§ Passage provided:
━━━━━━
Re: [Nagios-users] different escalation intervals possible?

2011-07-18 Thread Assaf Flatto
Michael Barrett wrote:
> Hi - I am trying to get alerts for my services to work like this:
>
> - all alerts (warning, critical, unknown, and recovery) go to the 'email-ops' 
> contact every 2 hours 
> - on some services (the ones deemed critical) in addition I want them to send 
> an email to the 'primary-pager' contact every 15 minutes
>
> I thought I had the configuration setup appropriately for this, but now I'm 
> not sure it's possible without a better understanding of how escalations work 
> (and it may not even be possible then) since I read this about overlapping 
> escalations:
>
> "Since it is possible to have overlapping escalation definitions for a 
> particular hostgroup or service, and the fact that a host can be a member of 
> multiple hostgroups, Nagios has to make a decision on what to do as far as 
> the notification interval is concerned when escalation definitions overlap. 
> In any case where there are multiple valid escalation definitions for a 
> particular notification, Nagios will choose the smallest notification 
> interval."
>
> Anyway, is there anyway to make that work?  The way its working now is that 
> it seems to email the email-ops list every 15 minutes on critical services, 
> and for email we'd like to get less alerts.
>
> Thanks in advance!
>
> --
> Michael Barrett
> lok...@gmail.com
>   
The short answer is , Yes .

if you share your configuration we might also be able to give tips and 
pointers on what needs to be modified.

--
AppSumo Presents a FREE Video for the SourceForge Community by Eric 
Ries, the creator of the Lean Startup Methodology on "Lean Startup 
Secrets Revealed." This video shows you how to validate your ideas, 
optimize your ideas and identify your business strategy.
http://p.sf.net/sfu/appsumosfdev2dev
___
Nagios-users mailing list
Nagios-users@lists.sourceforge.net
https://lists.sourceforge.net/lists/listinfo/nagios-users
::: Please include Nagios version, plugin version (-v) and OS when reporting 
any issue. 
::: Messages without supporting info will risk being sent to /dev/null


[Nagios-users] different escalation intervals possible?
━━━━━━
§ Source excerpt:
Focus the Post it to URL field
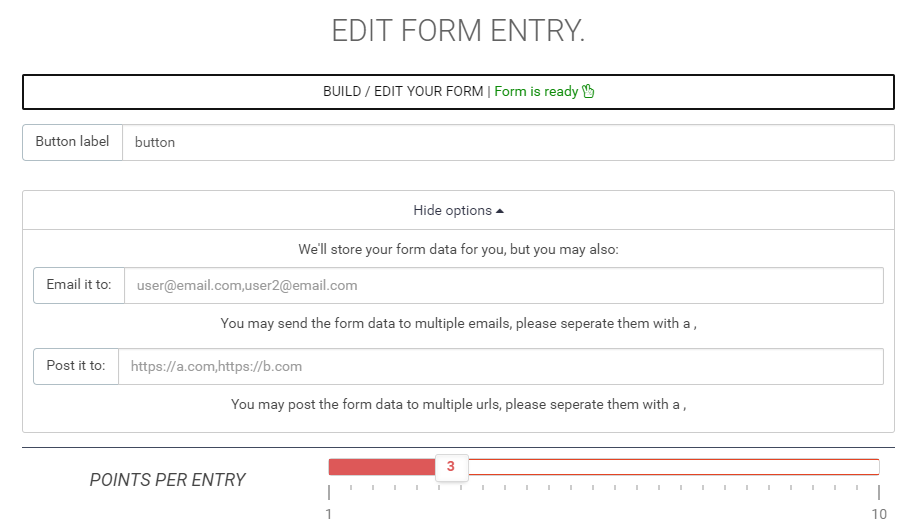The height and width of the screenshot is (528, 917). [501, 367]
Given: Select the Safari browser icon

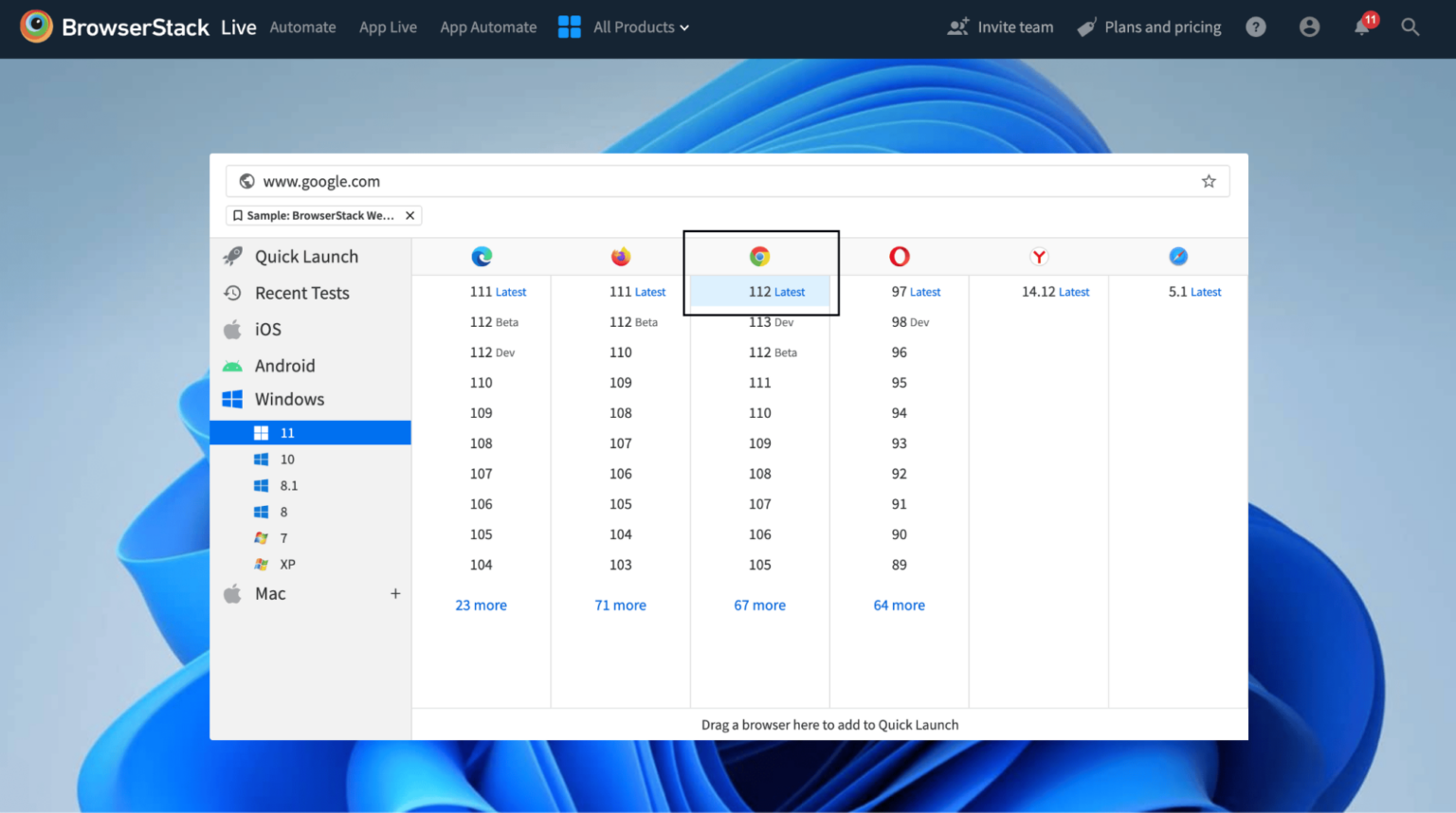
━━━━━━
§ Written tasks:
• 1. The Nagios escalation thread gives the alert types that should all go to the 'email-ops' contact. List each one.
• 2. Write a continuation of the Nagios escalation thread, starting right after its final line.

§ Responses per task:
• 1. warning, critical, unknown, recovery

• 2.
2011-07-15 Thread Michael Barrett
Hi - I am trying to get alerts for my services to work like this:

- all alerts (warning, critical, unknown, and recovery) go to the 'email-ops' 
contact every 2 hours 
- on some services (the ones deemed critical) in addition I want them to send 
an email to the 'primary-pager' contact every 15 minutes

I thought I had the configuration setup appropriately for this, but now I'm not 
sure it's possible without a better understanding of how escalations work (and 
it may not even be possible then) since I read this about overlapping 
escalations:

"Since it is possible to have overlapping escalation definitions for a 
particular hostgroup or service, and the fact that a host can be a member of 
multiple hostgroups, Nagios has to make a decision on what to do as far as the 
notification interval is concerned when escalation definitions overlap. In any 
case where there are multiple valid escalation definitions for a particular 
notification, Nagios will choose the smallest notification interval."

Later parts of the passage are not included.